田園コロシアムは、この「田園テニス倶楽部」のスタジアムとして、昭和11(1936)年に建造された。

テニスクラブの奥には大きなテニスコートが複数あり、年輩の男女が楽しそうにテニスに興じている。時折笑い声も聞こえるその光景は、いかにも高級住宅街のテニスクラブという雰囲気だ。

現在の敷地は、それほど大きくないが、隣接する大型マンションの部分がかつてスタジアムがあった場所であり、当時の写真を見るとかなり大きいことが分かる。

田園コロシアム02
当時の田園コロシアム

こちらのスタジアムは、プロレス専用スタジアムではなく、テニスの大きな大会やボクシングの大会などのスポーツ関連のほかに、ピンクレディーやオフコース、サザンオールスターズなどのコンサートも開催されていた。

その後、施設の老朽化や街の再開発の影響により、平成元年11月、昭和の終わりの年にスタジアムとしての役目を終えている。

田園コロシアムで生まれた名勝負、名シーン

そんな田園コロシアムは「昭和プロレス」を語るうえでは重要な場所である。そこで今回はプロレスの歴史に刻まれた田園コロシアムの名シーン、名勝負を3つ紹介したいと思う。

1、ラッシャー木村「こんばんは」事件

名レスラーの一人、ラッシャー木村といえば、マイクパフォーマンスが有名だった。

プロレス会場という殺伐とした場所で、こわもてのおじさんがマイクを握り、相手をにらむ。何を言うんだろう、と思ったら、新年の挨拶だったり、ジャイアント馬場の健康を気遣ったりと、いつもユーモラスなマイクパフォーマンスで笑いを生んでいた。

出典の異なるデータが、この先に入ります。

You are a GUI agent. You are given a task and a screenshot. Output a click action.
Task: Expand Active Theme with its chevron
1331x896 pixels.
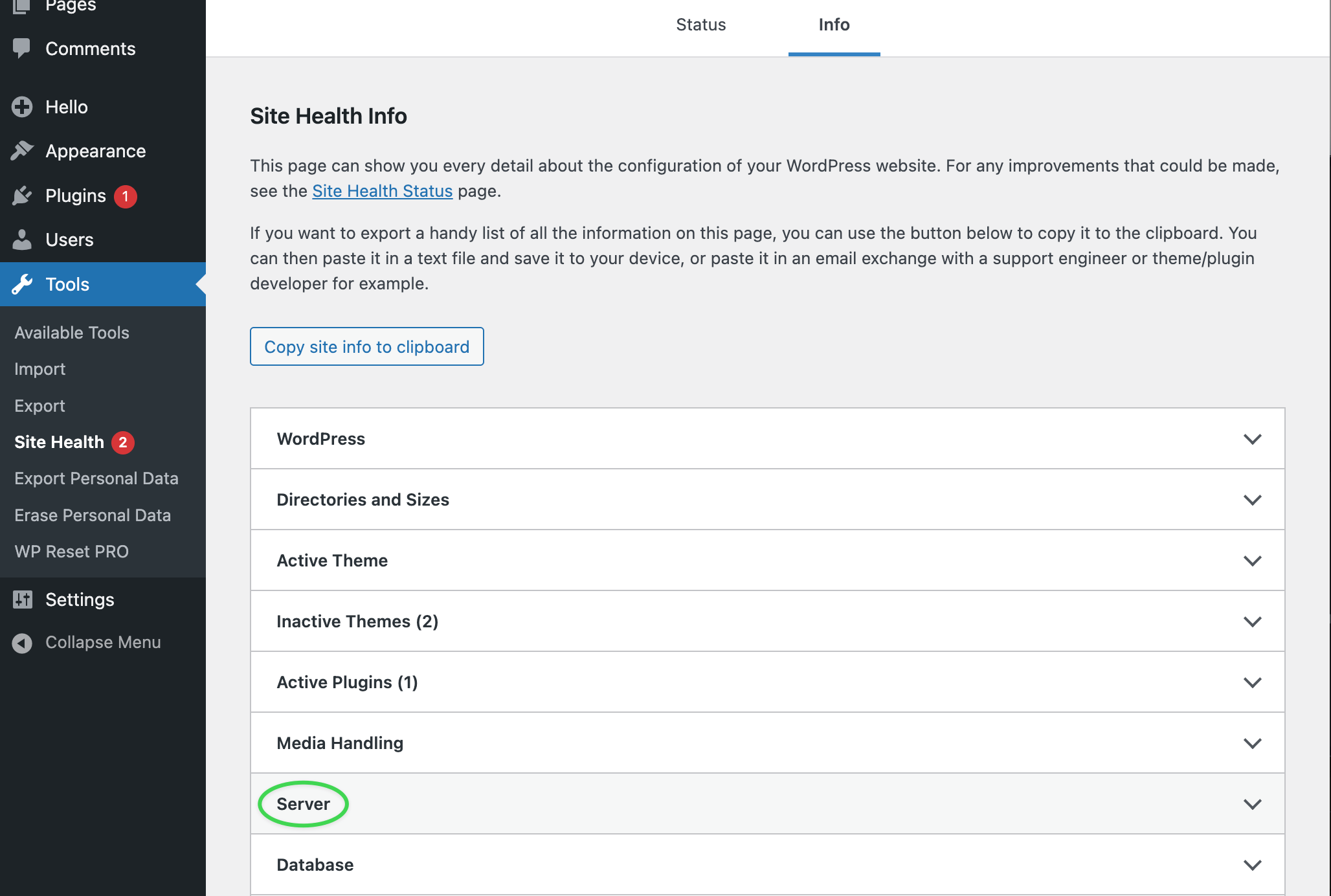(1252, 561)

そんなラッシャー木村の原点といえるのが、1981年9月23日の田園コロシアムで起きた、ラッシャー木村「こんばんは」事件だった。

当時のラッシャー木村は「国際プロレス」という団体のエースだった。国際プロレス対新日本プロレスの試合を直前に控え、田園コロシアムに乗り込んで来たラッシャー木村。アントニオ猪木との一騎打ちを前に、アナウンサーから意気込みを聞かれ、そこで放った第一声が「こんばんは」だった。

コノヤロー猪木、とか威勢の良いことをいうのかと思ったら、「こんばんは」という夜のご挨拶。そのあまりに意外な言葉に会場からは笑い声が漏れる。その後、意気込みを語るが、最初のこんばんはの印象が強すぎて、何も入ってこない。

相手のプロレス団体に乗り込んで、最初の一言目が「こんばんは」とは、なんて丁寧な人なんだろう。

そして、この言葉がラッシャー木村の運命を変え、その後、ラッシャー木村といえば、マイクパフォーマンスと言われるようになるのだが、そのきっかけを生んだ「こんばんは」事件の舞台こそ、この田園コロシアムだったのである。

2、二代目タイガーマスク(三沢光晴)がデビュー

昭和プロレスを語るうえで外せないのが、タイガーマスクである。

テレビアニメ「タイガーマスク二世」がヒットし、そのキャラクターを実際のリングに登場させようと、新日本プロレスはイギリスで修業中の佐山聡を帰国させ、1981年4月にタイガーマスクとしてデビューさせた。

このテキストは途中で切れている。